On January 21, 1975, the two visitors submitted their reports to the three cardinals in the presence of Bishop Mamie. Cardinal Garrone brandished the declaration of Archbishop Lefebvre, saying: “See!” From then on, things moved quickly: on the 24th, Bishop Mamie asked Cardinal Tabera to authorize him to withdraw his predecessor’s approval for the Society. The three cardinals considered that a warning should precede this measure, and on the 25th they summoned Archbishop Lefebvre in order to speak to him “concerning points that leave us somewhat perplexed” after the canonical visit.
The archbishop met the three cardinals on February 13.
“The visitors’ report is very favorable,” said Garrone, “but they caught a whiff of opposition to the Council and the pope. Look here,” he said pointing at Itineraires which was on his desk, “”your declaration confirms this suspicion: you are against the pope and the Council!
Archbishop Lefebvre went on the counter-attack:
What about the new heterodox catechisms? And the New Mass which is none other than the Mass of Luther? And openness to Communism? And the Freemasons who are not excommunicated? And religious liberty that puts all religions on the same footing?”
A second meeting took place on March 3. Tabera explained: “You let yourself be called Athanasius!” Garrone shouted: “You are obsessed with Liberalism!” And he added: “You are mad!” and claimed that “the Church is on a path of discovery.” From these beginnings they came to the essence of their exchange:
Your manifesto is unacceptable. It teaches your seminarians to depend on their personal judgment and on Tradition such as they understand it. This is freethinking, the worst of all liberal doctrines!”
“That is false,” replied the archbishop, “the basis for our judgments is the Magisterium of the Church of all time.”
You recognize yesterday’s Magisterium but not today’s. But the Council belongs to the Magisterium, as the pope wrote to Cardinal Pizzardo in 1966."
"The Church keeps her Tradition and cannot break with it. It is impossible. That is how the Church is.”[81]
Certainly, as Garrone said, the living Magisterium of today is the rule of Faith; however, as Archbishop Lefebvre replied, it is only the rule in so far as it is itself ruled by yesterday’s Magisterium, by Tradition. When the Magisterium malfunctions, it is Tradition that judges.
The Society is suppressed
However, Garrone ruled out any malfunctioning of the Magisterium:
it was an absolute rule of Faith. As for the Council, he admitted that it had been followed by a crisis in the Church, but it was not the cause of that crisis. Before this wall of sententious incomprehension, Archbishop Lefebvre observed: “I was invited for a meeting and in fact I had to face a court that had decided to condemn me.”[82]
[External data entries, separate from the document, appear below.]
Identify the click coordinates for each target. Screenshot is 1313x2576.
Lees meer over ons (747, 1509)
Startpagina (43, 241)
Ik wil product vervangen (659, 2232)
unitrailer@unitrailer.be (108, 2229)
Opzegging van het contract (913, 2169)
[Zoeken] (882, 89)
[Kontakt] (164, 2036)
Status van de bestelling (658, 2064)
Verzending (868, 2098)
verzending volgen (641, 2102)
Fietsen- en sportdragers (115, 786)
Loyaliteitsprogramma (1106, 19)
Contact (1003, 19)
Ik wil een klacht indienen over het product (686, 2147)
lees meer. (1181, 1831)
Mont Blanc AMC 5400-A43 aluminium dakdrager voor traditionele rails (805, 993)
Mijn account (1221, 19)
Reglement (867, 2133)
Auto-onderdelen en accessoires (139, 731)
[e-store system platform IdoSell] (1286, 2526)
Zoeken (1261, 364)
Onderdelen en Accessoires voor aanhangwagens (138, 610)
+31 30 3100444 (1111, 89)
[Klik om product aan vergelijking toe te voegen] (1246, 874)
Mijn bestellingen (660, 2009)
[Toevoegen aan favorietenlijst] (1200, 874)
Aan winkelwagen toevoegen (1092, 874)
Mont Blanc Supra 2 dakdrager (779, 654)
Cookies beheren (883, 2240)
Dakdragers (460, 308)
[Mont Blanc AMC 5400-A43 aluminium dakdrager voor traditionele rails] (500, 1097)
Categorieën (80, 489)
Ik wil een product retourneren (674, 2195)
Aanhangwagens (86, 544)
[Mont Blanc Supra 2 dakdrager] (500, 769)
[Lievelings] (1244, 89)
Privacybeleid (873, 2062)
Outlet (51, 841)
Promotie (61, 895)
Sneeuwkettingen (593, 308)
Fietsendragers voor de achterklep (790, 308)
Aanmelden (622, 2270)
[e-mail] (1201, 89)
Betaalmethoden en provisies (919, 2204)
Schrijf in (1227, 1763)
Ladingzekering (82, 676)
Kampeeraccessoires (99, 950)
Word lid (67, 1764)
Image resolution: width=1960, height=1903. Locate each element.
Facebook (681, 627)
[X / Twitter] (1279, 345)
As for his declaration, he said to the three cardinals: “I could put it differently, but I could not write anything different.”
Back in Econe at this time, the teaching staff took it into their heads to correct the manifesto and met together to draw up a “moderate declaration.”
“Your Excellency,” they asked him, “withdraw your first text and sign this one.”[83]
But the archbishop would no more give in to Econe than to Rome. He did not retract his declaration.[84] Consequently, he was certain to lose his case at the Vatican.
In fact on April 25, Cardinal Tabera assured Bishop Mamie that he “possessed all the necessary authority to withdraw the acts and concessions” of his predecessor. Unfortunately, this was correct! The Society had not even received Rome’s nihil obstat and had not become a Society of diocesan right, but remained at the preliminary stage of pia unio. The bishop therefore was able to dissolve it (cf. Canon 492, §§ 1-2, and 493) if he had a serious reason. In the view of those responsible, the “declaration” was a serious reason, even if it was not so before God. [NB: the opinion of Archbishop Lefebvre and others is that the SSPX was actually given the Holy See's formal approval by Cardinal Wright’s decree of praise─see this FAQ for details.]
On May 6, Bishop Mamie, therefore, informed Archbishop Lefebvre that he was withdrawing the approval given by his predecessor, and the same day the three cardinals upheld this decision with the approval of Paul VI. They added: once the Society is “suppressed,” its seminary and all its activities lose the right to exist.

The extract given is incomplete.